Un pregón para Juanma
24 de marzo 2026 - 05:30
NADIE se alarme ni se regocije. No es este un artículo contra el pregón. Belcebú me libre. En resumen, puedo decir que pasé un buen rato. La prueba es que me senté ante el televisor a ver los primeros minutos y me quedé en el sofá la hora y media que duró. No soy ningún experto en el género y no tengo ninguna relación con José Antonio Rodríguez. Pero me gustó su defensa de la hispanidad en unos momentos en que los del lado correcto de la historia andan resucitando la leyenda negra. Y su reivindicación del papel de los homosexuales en las hermandades, algo de absoluta justicia. Y su predicación de la vida lenta. Y su diálogo con uno de los cristos sevillanos (ya no recuerdo cuál) pidiéndole no una varita mágica para curar su cáncer, sino serenidad para afrontarlo. Ah, y su defensa barroca de los sentimientos y los excesos como forma de acercamiento a Dios frente a tanto calvinista con el báculo pastoral.
Lo de los poemas, el braceo, los gestos toreros y otros recursos dramáticos me dejaron más bien frío, pero he de reconocer que no pertenezco al gremio y soy incapaz de vibrar con ciertas claves. Y eso que no llego a los extremos de mi progenitor, que cuando asistía a algún calentón hispalense solía repetir “yo he debido nacer en Southampton”. Pero eso da igual, porque lo cierto es que el público del Maestranza se lo pasó en grande. Y de eso se trataba. Si hartazgo me producen algunos folclóricos profesionales, carne de atril y de ripios sacros, más me lo provocan los finos y fríos cosmopolitas que desprecian lo que ignoran.

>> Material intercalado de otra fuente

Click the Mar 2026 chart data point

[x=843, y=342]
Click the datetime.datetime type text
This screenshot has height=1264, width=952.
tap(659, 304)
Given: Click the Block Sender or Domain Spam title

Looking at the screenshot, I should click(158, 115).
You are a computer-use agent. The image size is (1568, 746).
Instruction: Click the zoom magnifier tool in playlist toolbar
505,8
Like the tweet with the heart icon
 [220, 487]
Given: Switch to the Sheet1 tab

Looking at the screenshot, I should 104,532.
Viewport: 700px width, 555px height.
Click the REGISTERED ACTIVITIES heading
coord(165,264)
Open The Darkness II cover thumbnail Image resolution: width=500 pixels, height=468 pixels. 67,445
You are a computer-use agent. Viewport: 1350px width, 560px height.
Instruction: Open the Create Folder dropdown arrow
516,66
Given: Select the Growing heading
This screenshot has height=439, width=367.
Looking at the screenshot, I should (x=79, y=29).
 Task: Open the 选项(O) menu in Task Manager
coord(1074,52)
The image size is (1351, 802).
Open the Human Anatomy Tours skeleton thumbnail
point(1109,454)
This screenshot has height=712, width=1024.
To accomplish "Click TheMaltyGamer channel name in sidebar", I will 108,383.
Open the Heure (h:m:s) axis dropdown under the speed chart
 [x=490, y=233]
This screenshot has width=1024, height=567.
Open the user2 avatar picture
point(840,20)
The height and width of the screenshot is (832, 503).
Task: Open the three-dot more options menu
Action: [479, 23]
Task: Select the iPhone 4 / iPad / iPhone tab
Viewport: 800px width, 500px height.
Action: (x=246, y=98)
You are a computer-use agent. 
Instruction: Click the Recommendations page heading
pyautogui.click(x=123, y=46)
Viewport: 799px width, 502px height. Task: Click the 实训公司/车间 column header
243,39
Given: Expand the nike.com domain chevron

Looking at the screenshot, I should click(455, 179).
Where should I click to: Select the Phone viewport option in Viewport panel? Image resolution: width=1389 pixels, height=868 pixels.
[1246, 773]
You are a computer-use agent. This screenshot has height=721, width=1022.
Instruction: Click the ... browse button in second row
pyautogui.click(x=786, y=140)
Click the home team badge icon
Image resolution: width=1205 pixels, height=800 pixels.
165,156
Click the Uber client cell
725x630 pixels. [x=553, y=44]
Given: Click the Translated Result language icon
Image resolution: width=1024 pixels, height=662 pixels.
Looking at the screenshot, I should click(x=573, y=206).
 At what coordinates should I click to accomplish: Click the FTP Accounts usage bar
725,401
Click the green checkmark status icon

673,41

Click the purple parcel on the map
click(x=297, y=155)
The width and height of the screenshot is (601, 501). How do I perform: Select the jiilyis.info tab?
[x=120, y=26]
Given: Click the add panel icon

Más allá de todo lo dicho, lo que me llamó poderosamente la atención fue cierta atmósfera del pregón. Alguien dijo que el “espíritu de los tiempos” no es más que el conjunto de falacias que todo el mundo acepta en un momento histórico determinado. Gran verdad, pero yo añadiría que ese zeitgeist también requiere de una atmósfera, de una textura, de una estética. Solo había que ver el pregón, aunque fuese a través del filtro obligadamente tramposo de la televisión, para darnos cuenta de que hoy el espíritu de los tiempos en Andalucía es claramente juanmista. Tanto que el propio Juanma Moreno, sentado en primera fila, fue uno de sus protagonistas indiscutibles (Juanma es como Lorca, todo lo llena con su presencia). El mismo pregonero lo nombró, lo tuteó con afecto y le dio las gracias por su presencia. El presidente de la Junta convocó ayer elecciones andaluzas para el 17 de mayo. Contra el pronóstico que se podía hacer solo unos meses atrás, hay muchas posibilidades de que renueve la mayoría absoluta. Aquel Teatro de la Maestranza ya olía a victoria. Lo sabremos en breve.